> [DATA LISTING]:
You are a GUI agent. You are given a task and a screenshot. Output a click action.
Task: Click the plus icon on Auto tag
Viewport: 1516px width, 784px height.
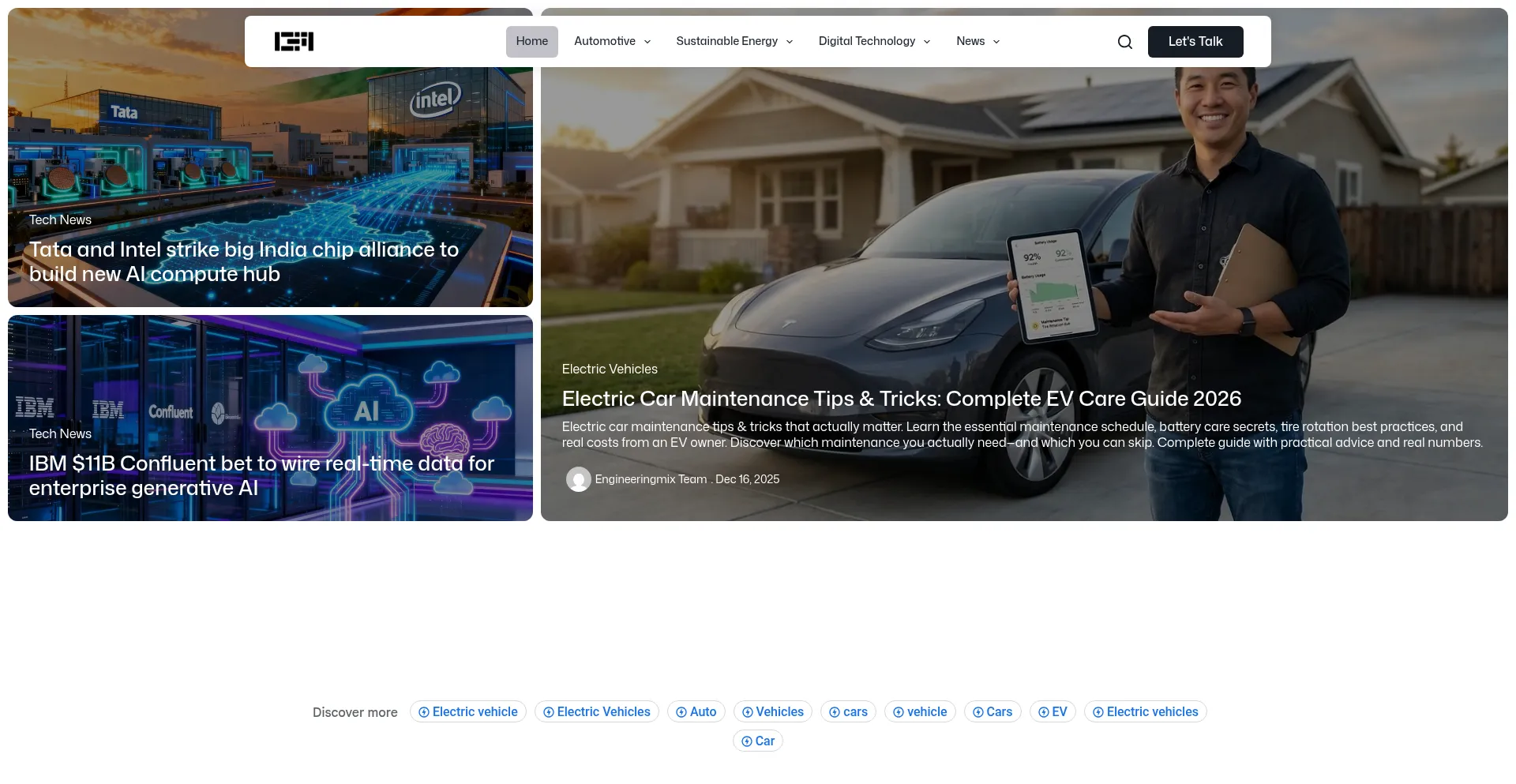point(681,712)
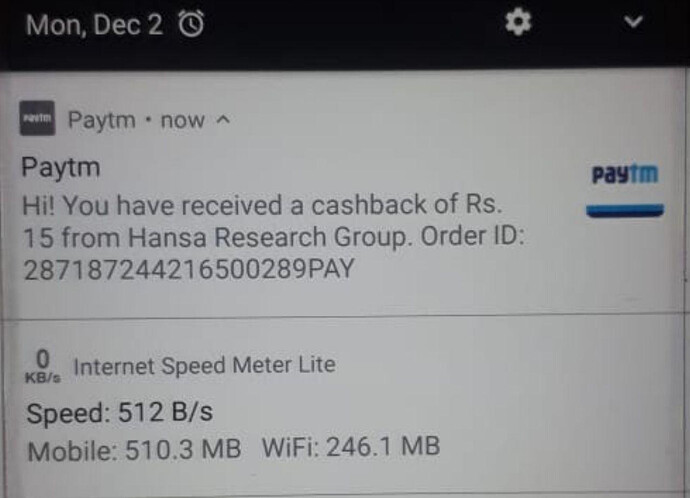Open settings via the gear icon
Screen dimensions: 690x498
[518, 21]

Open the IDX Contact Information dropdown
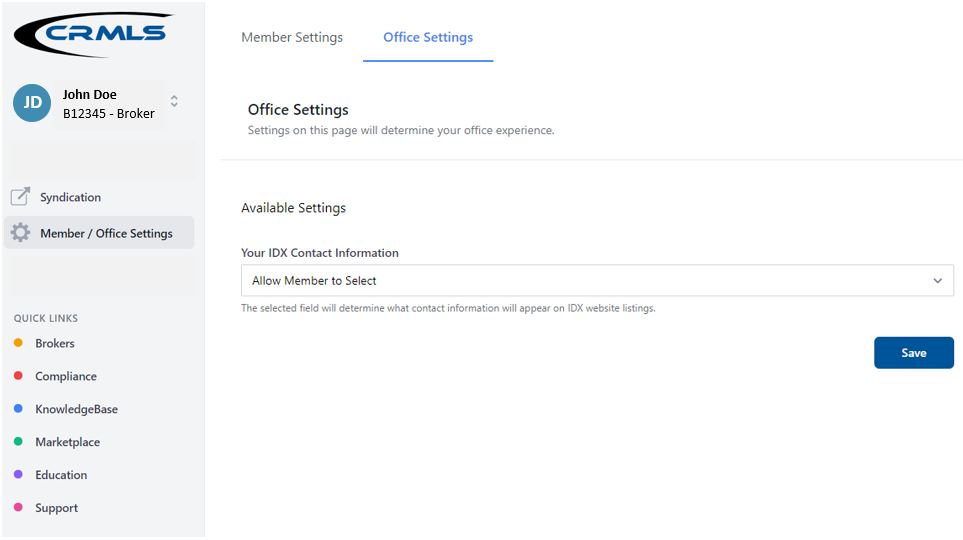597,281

> [YOUR ASSIGNMENT]: The job is to set down the whole listing exactly, excluding any images.

> [SOLUTION]:
You are a GUI agent. You are given a task and a screenshot. Output a click action.
Task: Click the plus icon on Auto tag
Viewport: 1516px width, 784px height.
point(681,712)
Open settings via the gear icon
Screen dimensions: 690x498
[518, 21]

Open the IDX Contact Information dropdown
597,281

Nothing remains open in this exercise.